My contention, to be confirmed, is that an index filtered on “IS NOT NULL” would be used because no equality match could be made against the excluded values (i.e. NULL).
Prepared Queries
However the real problem here is that the prepared query plan is ruling out the filtered index. Notice that an ad-hoc query can use the filtered index.
- “SELECT … FROM table WHERE col = ‘9B534305-16B2-4DE5-B063-A83B90B87C62’ ” does use the index filtered on WHERE col <> ‘00000000-0000-0000-0000-000000000000’
This is because the ad-hoc query is planned against the literal value in the where query. This is not a value excluded by the filter on the index, so the index can be used.
The prepared query plan generated by sp_executesql will be optimised for “col = @x” – a non-specific value. Because @x could be the “no-value” ‘00000000-0000-0000-0000-000000000000’ the optimiser has to exclude use of the filtered index.
My assertion is that a filtered index excluding only NULL could still be used in the analogous situation. (at least with the ANSI NULL option). Is this true, though?
Statistics
If this is a unique value then the statistics should reflect this distribution of values. Thus if searching on a single value an index seek will always be indicated.

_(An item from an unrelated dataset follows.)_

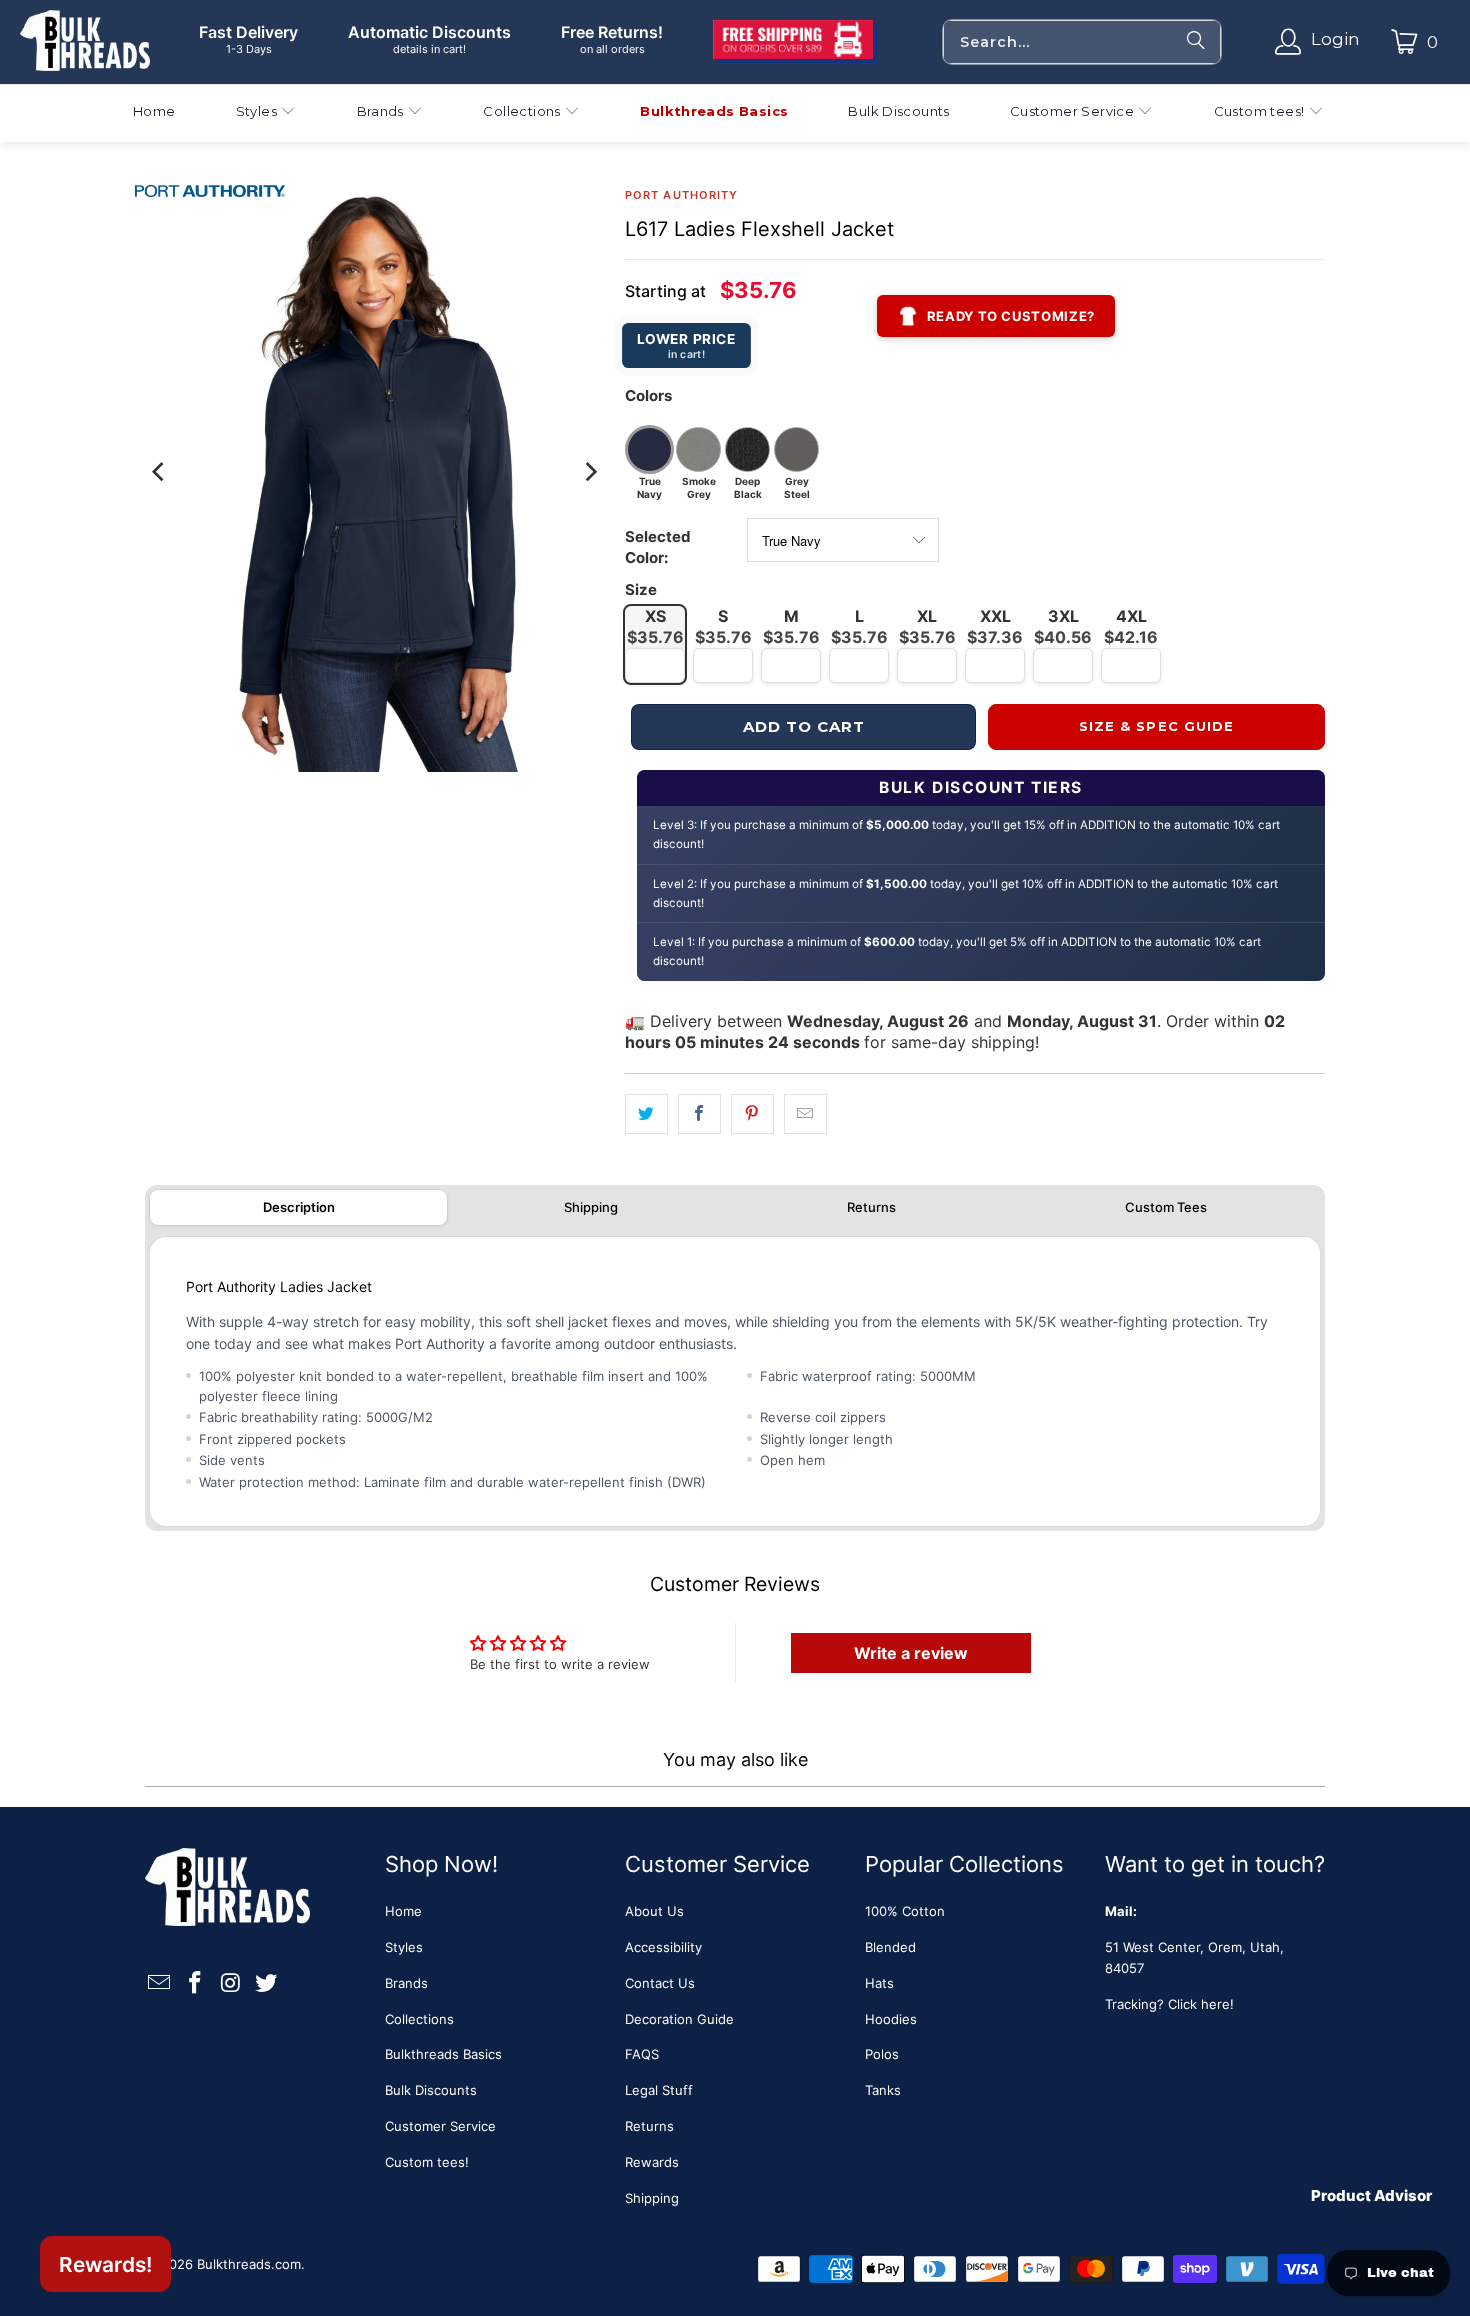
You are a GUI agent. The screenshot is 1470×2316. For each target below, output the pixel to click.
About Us (654, 1911)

But the existence of a possibly large number of 00000000-0000-0000-0000-000000000000 values means that for at least one case a table scan might be better: even though it is not a search the application would make. This adds a query plan option that ideally would never be considered (scan).
Unwanted Joins
Since these “no value” values are intended to represent a lack of information there is no wish (in the designer’s mind) for them to join to any other value. However, since they are valid values, they will join with undesired results.
Some Workarounds
One solution has been indicated above – add a WHERE clause that matches the filter on the index (in the literal text of the query if using sp_executesql).
However that is not an (easy) option for generated code (e.g. entity framework). In the real case behind this example creating a non-unique index for this column did enable all queries to use an index lookup – with a considerable improvement in performance since the table was large. Unfortunately this means that the table has two indexes on the same column – one to enforce uniqueness (where the value is not 00000000-0000-0000-0000-000000000000) and the other for use in lookups on this column.
The correct solution is to refactor this column to replace 00000000-0000-0000-0000-000000000000 with NULL for “no-value” entries.